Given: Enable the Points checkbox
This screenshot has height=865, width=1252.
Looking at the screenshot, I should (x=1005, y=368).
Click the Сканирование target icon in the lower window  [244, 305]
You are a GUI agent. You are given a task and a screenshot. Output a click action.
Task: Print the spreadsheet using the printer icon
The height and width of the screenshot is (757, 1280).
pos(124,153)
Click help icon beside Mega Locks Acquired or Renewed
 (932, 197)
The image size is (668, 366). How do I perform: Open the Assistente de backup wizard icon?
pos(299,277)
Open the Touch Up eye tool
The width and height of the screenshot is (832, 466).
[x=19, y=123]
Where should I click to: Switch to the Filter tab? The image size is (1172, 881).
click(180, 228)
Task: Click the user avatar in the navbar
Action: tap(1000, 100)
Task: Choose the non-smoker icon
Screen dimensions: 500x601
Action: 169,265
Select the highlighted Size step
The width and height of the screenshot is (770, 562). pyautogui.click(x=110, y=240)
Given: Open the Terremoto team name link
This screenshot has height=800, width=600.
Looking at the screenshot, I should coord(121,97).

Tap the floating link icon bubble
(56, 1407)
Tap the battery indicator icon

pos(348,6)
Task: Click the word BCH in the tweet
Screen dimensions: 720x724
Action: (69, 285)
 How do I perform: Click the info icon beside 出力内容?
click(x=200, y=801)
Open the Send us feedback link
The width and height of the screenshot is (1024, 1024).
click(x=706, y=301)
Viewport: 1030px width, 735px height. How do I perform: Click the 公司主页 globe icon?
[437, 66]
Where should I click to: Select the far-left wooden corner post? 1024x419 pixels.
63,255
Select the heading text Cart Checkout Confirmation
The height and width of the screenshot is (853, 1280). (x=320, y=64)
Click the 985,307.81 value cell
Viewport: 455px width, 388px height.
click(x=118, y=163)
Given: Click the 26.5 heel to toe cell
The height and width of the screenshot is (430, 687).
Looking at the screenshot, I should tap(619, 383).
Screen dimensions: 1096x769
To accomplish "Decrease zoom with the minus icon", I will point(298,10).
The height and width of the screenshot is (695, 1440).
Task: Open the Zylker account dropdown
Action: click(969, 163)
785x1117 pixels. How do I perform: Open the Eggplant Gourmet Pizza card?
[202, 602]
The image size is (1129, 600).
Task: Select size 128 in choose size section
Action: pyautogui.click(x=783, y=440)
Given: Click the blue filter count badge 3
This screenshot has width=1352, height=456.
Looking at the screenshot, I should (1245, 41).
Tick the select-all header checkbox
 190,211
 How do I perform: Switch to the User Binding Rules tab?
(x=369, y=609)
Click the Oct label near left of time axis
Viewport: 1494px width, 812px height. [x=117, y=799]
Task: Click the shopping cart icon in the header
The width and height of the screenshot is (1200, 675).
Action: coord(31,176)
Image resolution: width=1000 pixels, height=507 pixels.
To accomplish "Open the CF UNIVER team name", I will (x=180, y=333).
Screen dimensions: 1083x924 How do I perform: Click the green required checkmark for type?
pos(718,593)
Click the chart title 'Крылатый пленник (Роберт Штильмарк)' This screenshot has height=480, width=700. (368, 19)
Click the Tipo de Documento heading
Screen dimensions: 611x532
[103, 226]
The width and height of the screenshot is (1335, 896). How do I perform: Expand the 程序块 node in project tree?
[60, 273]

● Aim of the exercise: Restate the material above word for word, leaving nothing out.

● Answer box:
Given: Enable the Points checkbox
This screenshot has height=865, width=1252.
Looking at the screenshot, I should (x=1005, y=368).
Click the Сканирование target icon in the lower window  [244, 305]
You are a GUI agent. You are given a task and a screenshot. Output a click action.
Task: Print the spreadsheet using the printer icon
The height and width of the screenshot is (757, 1280).
pos(124,153)
Click help icon beside Mega Locks Acquired or Renewed
 (932, 197)
The image size is (668, 366). How do I perform: Open the Assistente de backup wizard icon?
pos(299,277)
Open the Touch Up eye tool
The width and height of the screenshot is (832, 466).
[x=19, y=123]
Where should I click to: Switch to the Filter tab? The image size is (1172, 881).
click(180, 228)
Task: Click the user avatar in the navbar
Action: tap(1000, 100)
Task: Choose the non-smoker icon
Screen dimensions: 500x601
Action: 169,265
Select the highlighted Size step
The width and height of the screenshot is (770, 562). pyautogui.click(x=110, y=240)
Given: Open the Terremoto team name link
This screenshot has height=800, width=600.
Looking at the screenshot, I should coord(121,97).

Tap the floating link icon bubble
(56, 1407)
Tap the battery indicator icon

pos(348,6)
Task: Click the word BCH in the tweet
Screen dimensions: 720x724
Action: (69, 285)
 How do I perform: Click the info icon beside 出力内容?
click(x=200, y=801)
Open the Send us feedback link
The width and height of the screenshot is (1024, 1024).
click(x=706, y=301)
Viewport: 1030px width, 735px height. How do I perform: Click the 公司主页 globe icon?
[437, 66]
Where should I click to: Select the far-left wooden corner post? 1024x419 pixels.
63,255
Select the heading text Cart Checkout Confirmation
The height and width of the screenshot is (853, 1280). (x=320, y=64)
Click the 985,307.81 value cell
Viewport: 455px width, 388px height.
click(x=118, y=163)
Given: Click the 26.5 heel to toe cell
The height and width of the screenshot is (430, 687).
Looking at the screenshot, I should tap(619, 383).
Screen dimensions: 1096x769
To accomplish "Decrease zoom with the minus icon", I will point(298,10).
The height and width of the screenshot is (695, 1440).
Task: Open the Zylker account dropdown
Action: click(969, 163)
785x1117 pixels. How do I perform: Open the Eggplant Gourmet Pizza card?
[202, 602]
The image size is (1129, 600).
Task: Select size 128 in choose size section
Action: pyautogui.click(x=783, y=440)
Given: Click the blue filter count badge 3
This screenshot has width=1352, height=456.
Looking at the screenshot, I should (1245, 41).
Tick the select-all header checkbox
 190,211
 How do I perform: Switch to the User Binding Rules tab?
(x=369, y=609)
Click the Oct label near left of time axis
Viewport: 1494px width, 812px height. [x=117, y=799]
Task: Click the shopping cart icon in the header
The width and height of the screenshot is (1200, 675).
Action: coord(31,176)
Image resolution: width=1000 pixels, height=507 pixels.
To accomplish "Open the CF UNIVER team name", I will (x=180, y=333).
Screen dimensions: 1083x924 How do I perform: Click the green required checkmark for type?
pos(718,593)
Click the chart title 'Крылатый пленник (Роберт Штильмарк)' This screenshot has height=480, width=700. (368, 19)
Click the Tipo de Documento heading
Screen dimensions: 611x532
[103, 226]
The width and height of the screenshot is (1335, 896). How do I perform: Expand the 程序块 node in project tree?
[60, 273]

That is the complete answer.